Vorrei
che gli amici di alfabeta2 non mi avessero chiesto di iniziare un
articolo con la parola vorrei… Perciò, dopo essermi formalmente adeguato
alla richiesta, riformulo l’incipit sostituendo “vorrei” con “mi
piacerebbe che”. Anzi, contrordine: meglio adottare un sommesso
“gradirei che” (il verbo piacere ha troppe assonanze con i famigerati
like di Facebook).
Ricomincio: gradirei provocare il lettore con qualche considerazione in merito all’eredità dell’Erba Voglio
(implicita nell’iniziativa alfabetica, in barba all’effetto straniante
prodotto dall’uso del condizionale). Premetto che i sentimenti di
amicizia e simpatia che provavo negli anni Settanta nei confronti dei
fondatori dell’Erba Voglio restano immutati a distanza di
quarant’anni (ahimè!); è invece radicalmente cambiato il mio giudizio
nei confronti del messaggio politico-culturale di cui la rivista fu
latrice.
A noi tardo autonomi quel messaggio piaceva perché radicalizzava la
critica nei confronti della cultura tradizionale del movimento operaio,
nella misura in cui contrapponeva a una visione accentratrice e
gerarchica dell’organizzazione politica una visione orizzontale e
libertaria, ispirata alle pratiche del femminismo e a una lettura
alternativa della teoria psicanalitica: no ai vecchi, noiosi programmi
politici, sì al pensiero della differenza e alle pratiche desideranti.

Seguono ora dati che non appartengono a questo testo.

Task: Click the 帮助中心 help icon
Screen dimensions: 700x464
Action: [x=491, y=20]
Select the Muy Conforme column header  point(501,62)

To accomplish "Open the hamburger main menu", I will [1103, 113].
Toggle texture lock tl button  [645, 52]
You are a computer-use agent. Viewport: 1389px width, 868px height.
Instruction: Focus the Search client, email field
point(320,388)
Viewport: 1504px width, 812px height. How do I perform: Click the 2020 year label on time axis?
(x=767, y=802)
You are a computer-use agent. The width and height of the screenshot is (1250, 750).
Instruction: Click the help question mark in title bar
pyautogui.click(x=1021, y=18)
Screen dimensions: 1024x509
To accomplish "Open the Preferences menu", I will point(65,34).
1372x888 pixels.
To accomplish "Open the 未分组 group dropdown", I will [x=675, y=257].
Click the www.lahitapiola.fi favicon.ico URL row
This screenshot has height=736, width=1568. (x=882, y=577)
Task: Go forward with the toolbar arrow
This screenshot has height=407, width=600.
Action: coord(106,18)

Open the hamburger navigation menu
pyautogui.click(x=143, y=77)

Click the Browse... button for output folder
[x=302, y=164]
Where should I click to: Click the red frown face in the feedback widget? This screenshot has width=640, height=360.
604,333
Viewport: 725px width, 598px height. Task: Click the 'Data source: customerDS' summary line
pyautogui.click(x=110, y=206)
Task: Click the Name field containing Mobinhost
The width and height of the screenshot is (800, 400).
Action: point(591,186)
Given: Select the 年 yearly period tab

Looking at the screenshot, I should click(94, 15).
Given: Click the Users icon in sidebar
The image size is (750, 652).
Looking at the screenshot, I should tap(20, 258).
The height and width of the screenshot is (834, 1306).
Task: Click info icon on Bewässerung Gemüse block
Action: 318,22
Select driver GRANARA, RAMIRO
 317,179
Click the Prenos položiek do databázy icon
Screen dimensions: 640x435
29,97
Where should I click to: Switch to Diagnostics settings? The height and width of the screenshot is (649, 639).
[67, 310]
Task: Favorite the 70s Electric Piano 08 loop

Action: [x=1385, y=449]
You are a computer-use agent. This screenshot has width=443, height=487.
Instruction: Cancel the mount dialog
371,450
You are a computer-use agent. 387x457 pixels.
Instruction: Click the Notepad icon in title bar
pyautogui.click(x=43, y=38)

Nei decenni successivi abbiamo avuto modo di verificare gli effetti
(non “voluti” ma non per questo meno perniciosi) di quella svolta
culturale. I “nuovi movimenti”, privi di un progetto politico comune,
concentrati su singoli obiettivi (sistematicamente compatibili con la
conservazione della società capitalista), lanciati all’inseguimento di
“differenze” foriere di derive identitarie, mobilitati all’insegna di un
“desiderio” che poco aveva a che spartire con la radicalità lacaniana
del concetto (e assai più con i velleitari svolazzi “antiedipici” della
coppia Deleuze/Guattari o, peggio, dei loro mediocri emuli italiani,
francesi e americani), non sono stati minimamente in grado di
contrastare la controrivoluzione liberal-liberista;
di più: ne sono stati in certa misura complici, favorendo la crescita
di una mentalità individualista e soggettivista che ha indebolito la
capacità di lotta delle nuove generazioni, già compromessa dalla
frantumazione del corpo di classe associata alla ristrutturazione
capitalista. Per concludere: gradirei che quanto resta della sinistra
radicale tornasse ad associare il verbo volere all’endiadi gramsciana –
pessimismo della ragione, ottimismo della volontà – e non alla
chiacchiera desiderante dell’Erba Voglio. O dell’Erba Vorrei.